Lobo: Man kann gegen Ausgangssperren argumentieren und trotzdem kein Massenmörder sein
Der Chefredakteur der Augsburger Allgemeinen, Gregor Peter Schmitz, schrieb, dass die ökonomische Corona-Vollbremsung neue Risiken gebiere: Doch wer nur leise Zweifel an einer möglichen Corona-Überreaktion äußert, dem droht der Stempel: ,Unsolidarisch. Alles ist scheinbar absolut alternativlos. Ganz offen wird geschwärmt, wie viel besser die soziale Abriegelung in (der Diktatur) China klappt.
Im Deutschlandfunk bezeichnete es der Journalist Vladimir Balzer als ein Spiel mit dem Feuer, dass wir dieses freie, offene Land ohne Diskussionen und spürbare Widerstände einfach so lahmlegen, dass wir Grundrechte außer Kraft setzen, dass wir Menschen denunzieren, die es wagen, eine Runde im Park zu drehen.
Der Blogger und Journalist Sascha Lobo schrieb auf spiegel.de unter dem Titel Wider die Vernunftpanik, es bestürze ihn, dass jetzt auch sich als liberal bezeichnende Leute bereit seien, ausnahmslos jede Grundrechtsbeschränkung klaglos hinzunehmen.

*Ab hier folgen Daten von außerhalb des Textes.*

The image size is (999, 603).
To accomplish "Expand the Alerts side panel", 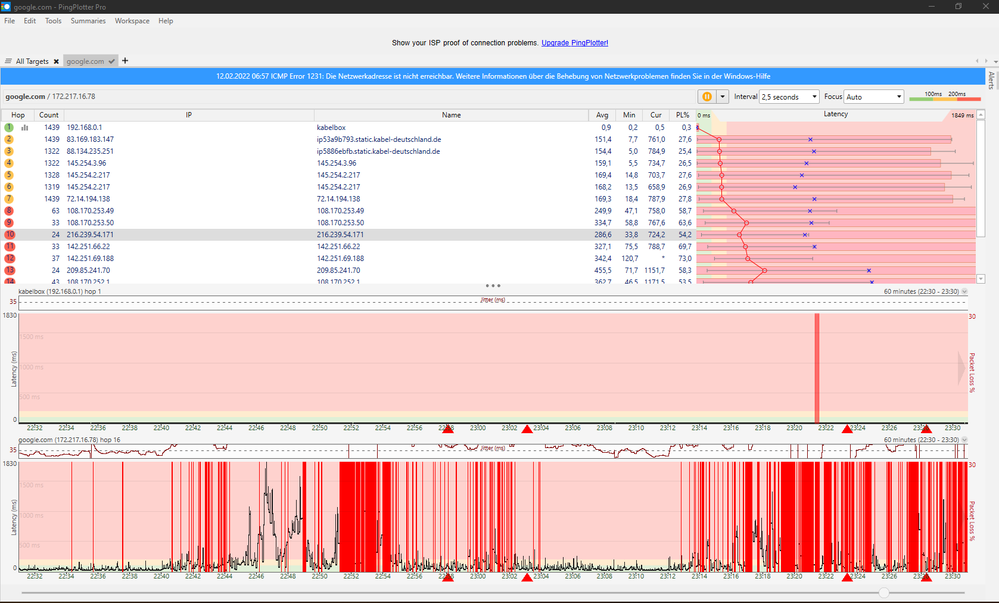I will [991, 81].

Wenn nun der richtige Notfall eintrete, werde eine übergroße Mehrheit bereit sein, Grundrechte über Bord zu werfen. Die Vernunftpanik verhindere Debatten: Dabei ist auch eine sinnvolle Grundrechtseinschränkung eine Grundrechtseinschränkung, über die diskutiert werden kann und muss. Man kann gegen Ausgangssperren argumentieren und trotzdem kein Massenmörder sein.

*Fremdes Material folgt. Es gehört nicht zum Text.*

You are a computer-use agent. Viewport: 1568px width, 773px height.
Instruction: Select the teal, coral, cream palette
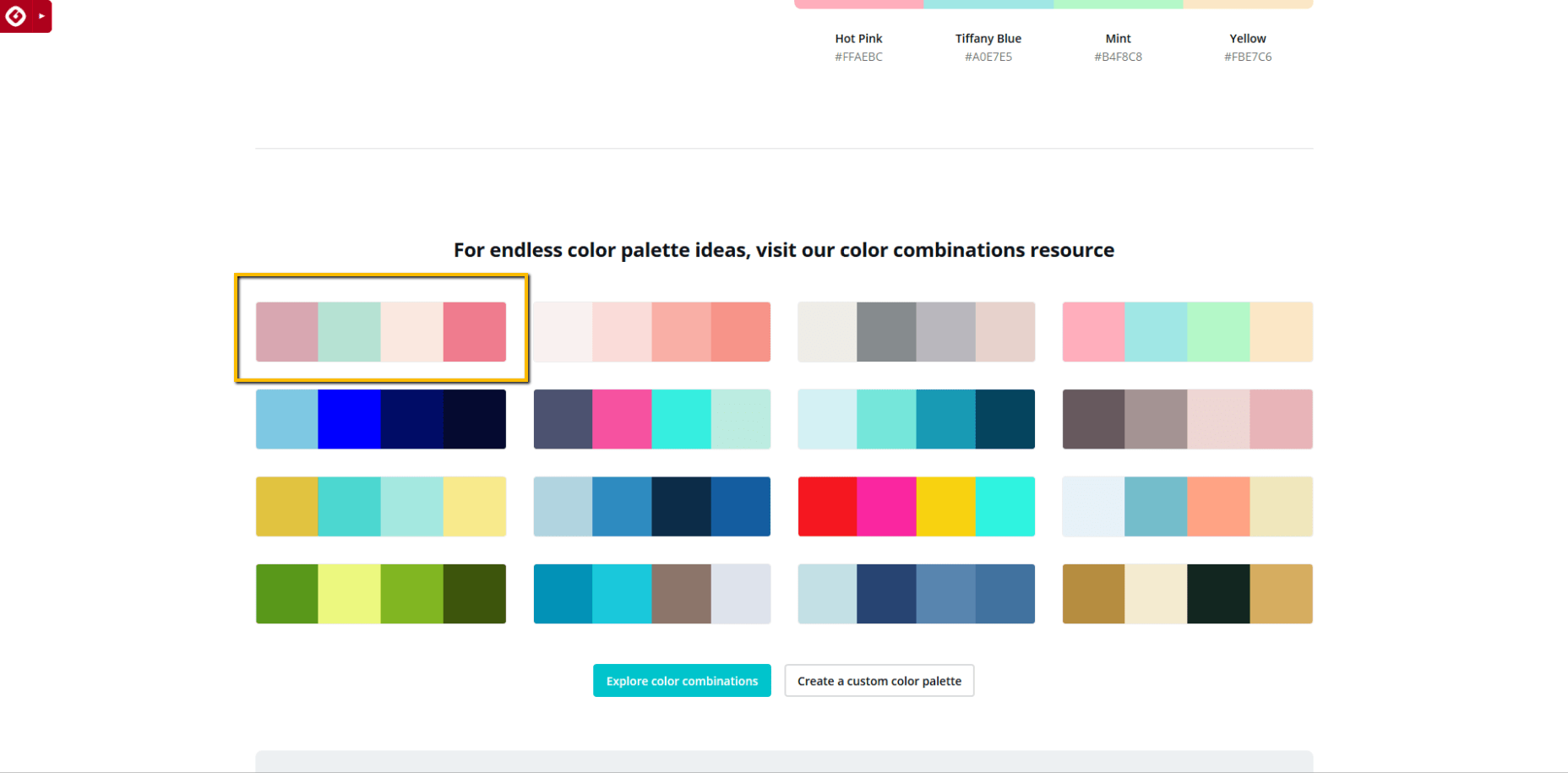pos(1188,506)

Prof. Dreier: Eingriffe in Grundrechte sind nicht automatisch Verletzungen derselben
Der Staatsrechtler Prof. Horst Dreier (Würzburg) sagte gegenüber der Evangelischen Nachrichtenagentur idea, dass die bisherigen Maßnahmen zur Bekämpfung der Pandemie tief in zentrale Grundrechte der Bürger eingriffen. Aber Eingriffe in diese Rechte seien nicht automatisch Verletzungen derselben, betonte Dreier: Es kommt immer darauf an, ob die Eingriffe gerechtfertigt sind. Und das sind sie, wenn sie ergriffen werden, um andere und vielleicht höhere Rechtsgüter zu schützen. Konkret werden die Maßnahmen ja zum Schutz von Leib und Leben von Menschen in einer unbekannten Größenordnung ergriffen.
Entscheidend ist die derzeitige Perspektive
Da derzeit große Ungewissheit in den zentralen Fragen herrsche, stehe der öffentlichen Hand ein beträchtlicher Einschätzungsspielraum bei der Frage zu, welche Maßnahmen nötig, unabweisbar und angemessen seien. Möglicherweise stelle sich irgendwann später heraus, dass manche Maßnahme nicht nötig war: Entscheidend ist aber die derzeitige Perspektive, in der es naturgemäß große Prognoseunsicherheiten gibt. Er halte es für unverantwortlich, davon zu sprechen, dass Grundrechte über Bord geworfen würden: Das werden sie schon deshalb nicht, weil Grundrechtseingriffe das Bestehen des Grundrechts nicht aufheben, sondern es voraussetzen. Und über Bord geworfen werden sie umso weniger, wenn die Maßnahmen befristet werden, wie das der Fall ist.
Prof. Papier: Aktuelle Ausgangsbeschränkungen sind verfassungsgemäß, aber
Der ehemalige Präsident des Bundesverfassungsgerichts, Hans-Jürgen Papier, schreibt in einer idea-Stellungnahme, dass die Corona-Pandemie ein Test für die rechtsstaatliche Demokratie sei. Er warnt vor weitergehenden Maßnahmen: Weder die Forderung nach einer besseren Klimaschutzpolitik noch die aktuellen Notmaßnahmen zum Schutz von Leben und Gesundheit der Bevölkerung rechtfertigen die Aufgabe der Freiheitsrechte zugunsten eines Obrigkeits- und Überwachungsstaates. Die aktuellen Ausgangsbeschränkungen seien aus seiner Sicht aber noch verfassungsgemäß.